Brief ▸
Beginning with the line that contains "The width and" and ending with the last line of the records, write out each line exactly and omit the pictures.

Input ▸
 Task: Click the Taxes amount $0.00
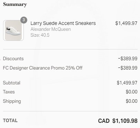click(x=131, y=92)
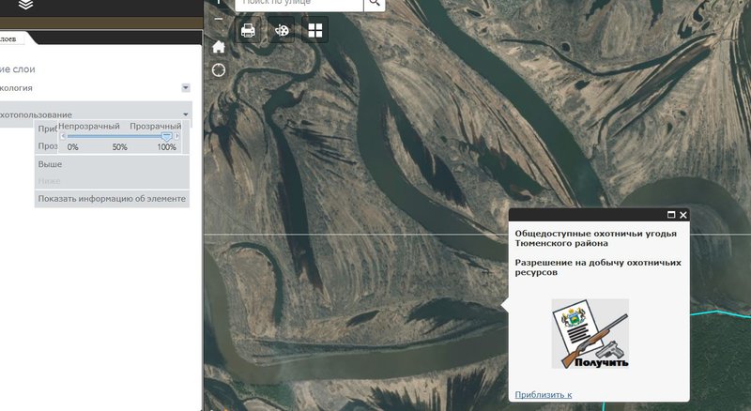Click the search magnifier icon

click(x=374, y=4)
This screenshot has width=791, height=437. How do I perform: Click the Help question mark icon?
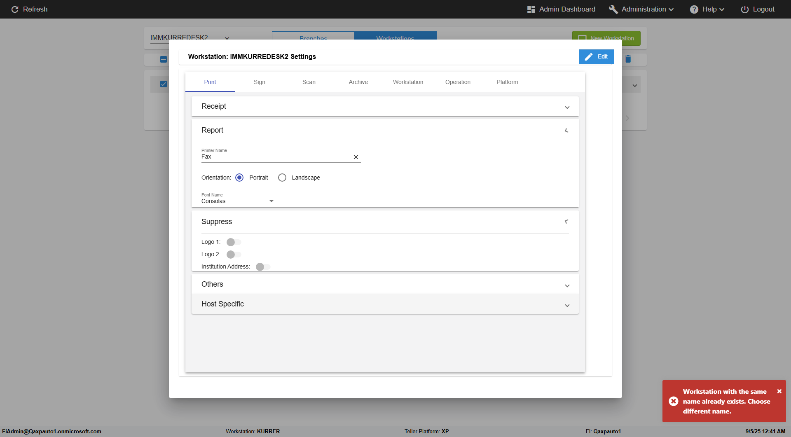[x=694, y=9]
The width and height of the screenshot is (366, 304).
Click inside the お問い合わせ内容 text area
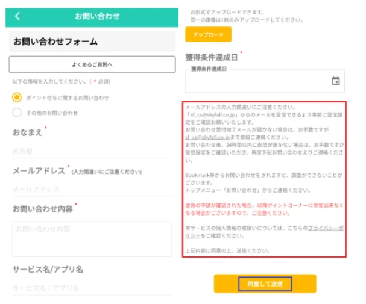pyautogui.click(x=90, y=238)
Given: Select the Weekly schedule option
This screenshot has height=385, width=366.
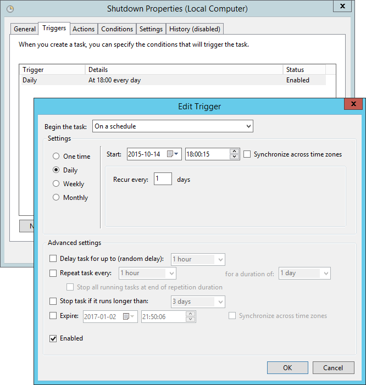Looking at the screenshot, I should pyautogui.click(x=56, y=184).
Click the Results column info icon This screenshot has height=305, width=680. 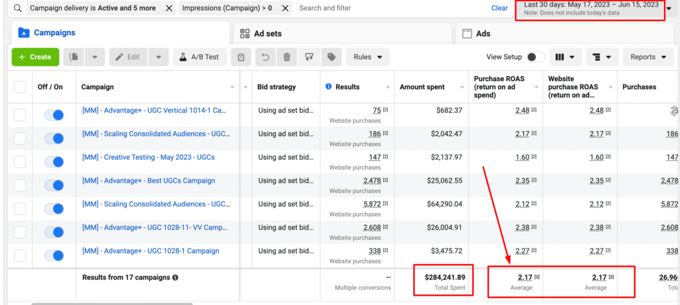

Final answer ▸
The width and height of the screenshot is (366, 304).
Click inside the お問い合わせ内容 text area
pyautogui.click(x=90, y=238)
Given: Select the Weekly schedule option
This screenshot has height=385, width=366.
Looking at the screenshot, I should pyautogui.click(x=56, y=184).
Click the Results column info icon This screenshot has height=305, width=680. 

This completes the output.